Quiet Supersonic Transport (QSST)

Quiet Supersonic Transport or QSST is the name of a project by Supersonic Aerospace International (SAI) to develop a private supersonic business-class jet.

Lockheed Martin's Skunk Works has been developing the project for six years under a $25-million contract from SAI. Designed to fly between Mach 1.6 and 1.8 (1,056 to 1,188 miles per hour), the two-engine gull-wing aircraft would leave a sonic wake that's only one hundredth the strength of the Mach 2-capable Concorde.

Another concept aircraft being designed by the Skunk Works is the QSP or Quiet Supersonic Plane with a single engine, single tail, and long slender fuselage. This design is to eliminate the sonic boom problem of Mach 1 plus aircraft. The QSP version is for both military and commercial usage.


When an aircraft travels faster than the speed of sound, it creates pressure waves in the air that collide with one another faster than they can dissipate, resulting in a loud crack, or sonic boom. The QSST, though it shares its general shape with Concorde, it is less than half the size and uses fine-tuned aerodynamics to control the pressure generated as the plane displaces air at supersonic speeds. With air disturbances along the craft evened out, the QSST generates more shockwaves of smaller magnitude rather than two explosive reports. Tom Hartmann, the program manager at Lockheed, expects the boom to be imperceptible—quieter than a kite flying overhead.
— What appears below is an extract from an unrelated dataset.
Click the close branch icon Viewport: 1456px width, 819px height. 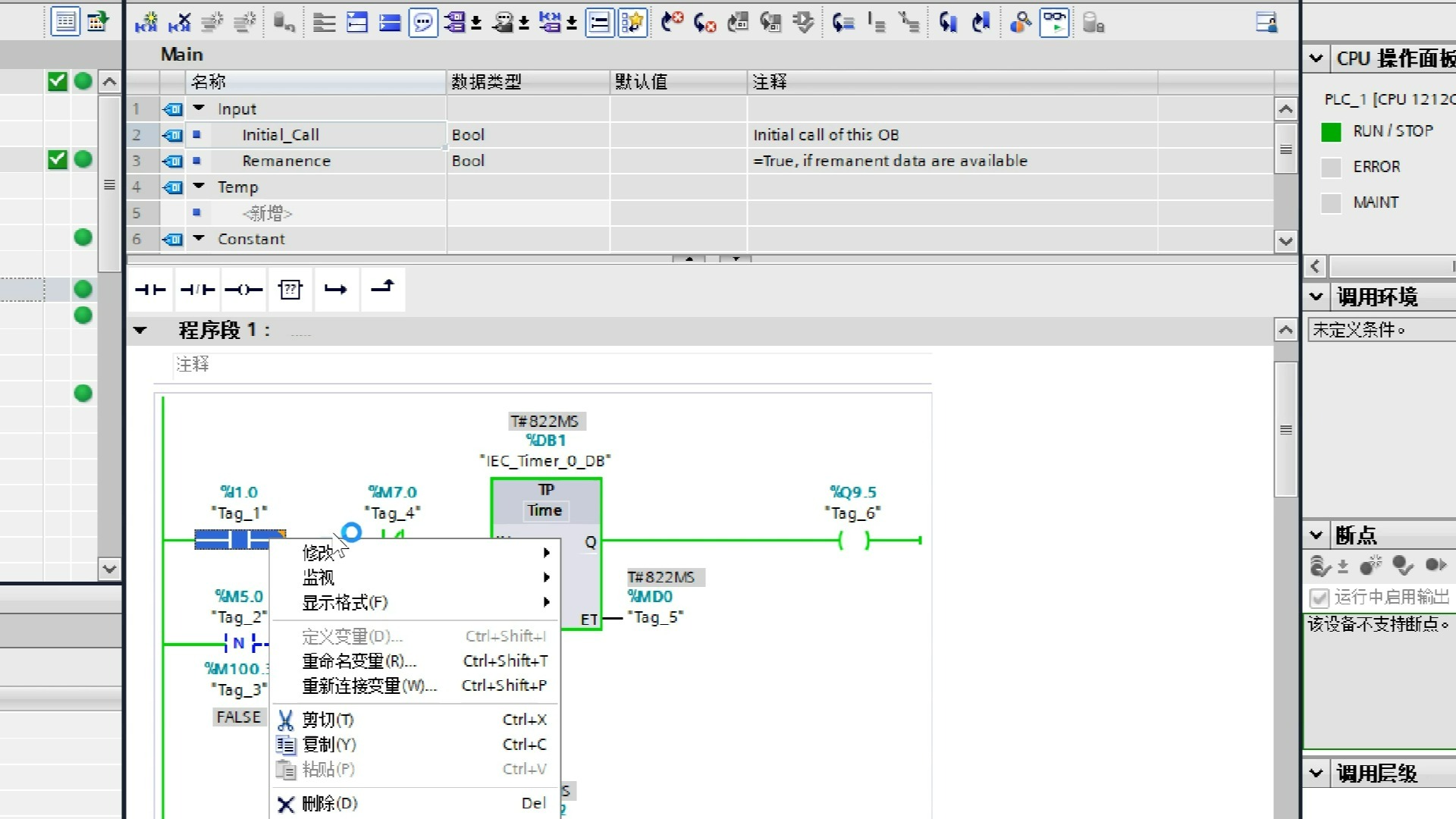(382, 289)
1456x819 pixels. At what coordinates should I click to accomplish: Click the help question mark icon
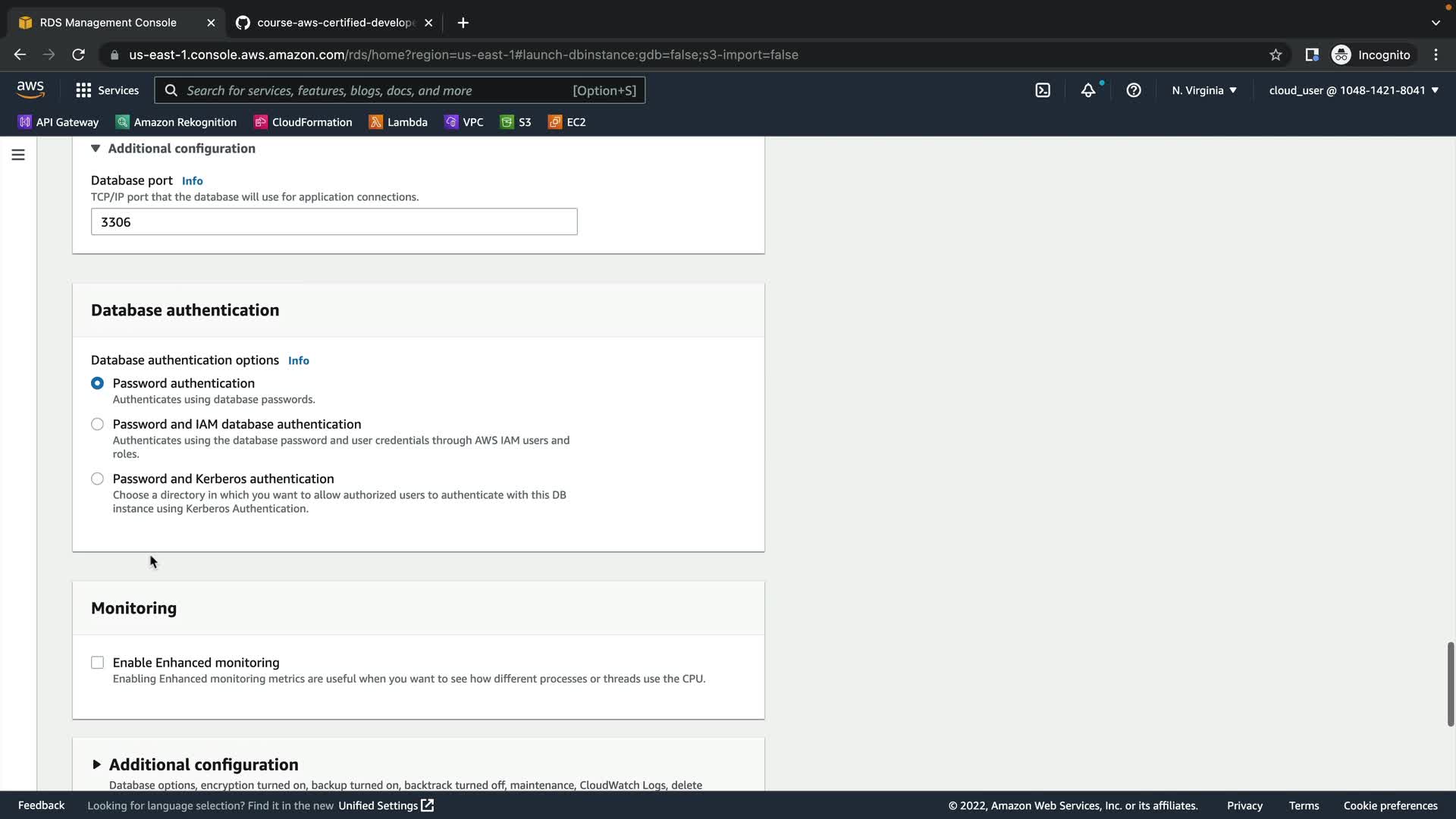(1134, 90)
Another key to quiet flight is its broad distribution of lift-generating surfaces. The QSST's canards—the small wings near the front of the fuselage—and swept-V tail provide substantial lift, preventing the sharp, sonic-boom-generating pressure change typical of larger, wider wings.

Future of QSST

SAI is evaluating engine designs from General Electric, Pratt & Whitney and Rolls-Royce for a unit that produces 33,000 pounds of thrust (on par with a midsize airliner), for 66,000 pounds of total thrust from two engines. Michael Paulson, the founder of SAI plans to settle on a design in the next year, assemble an international consortium to manufacture the jet, and put it on the market by 2014 for about $80 million. He'd like to roll out a fleet of 300 to 400 in the next 20 years.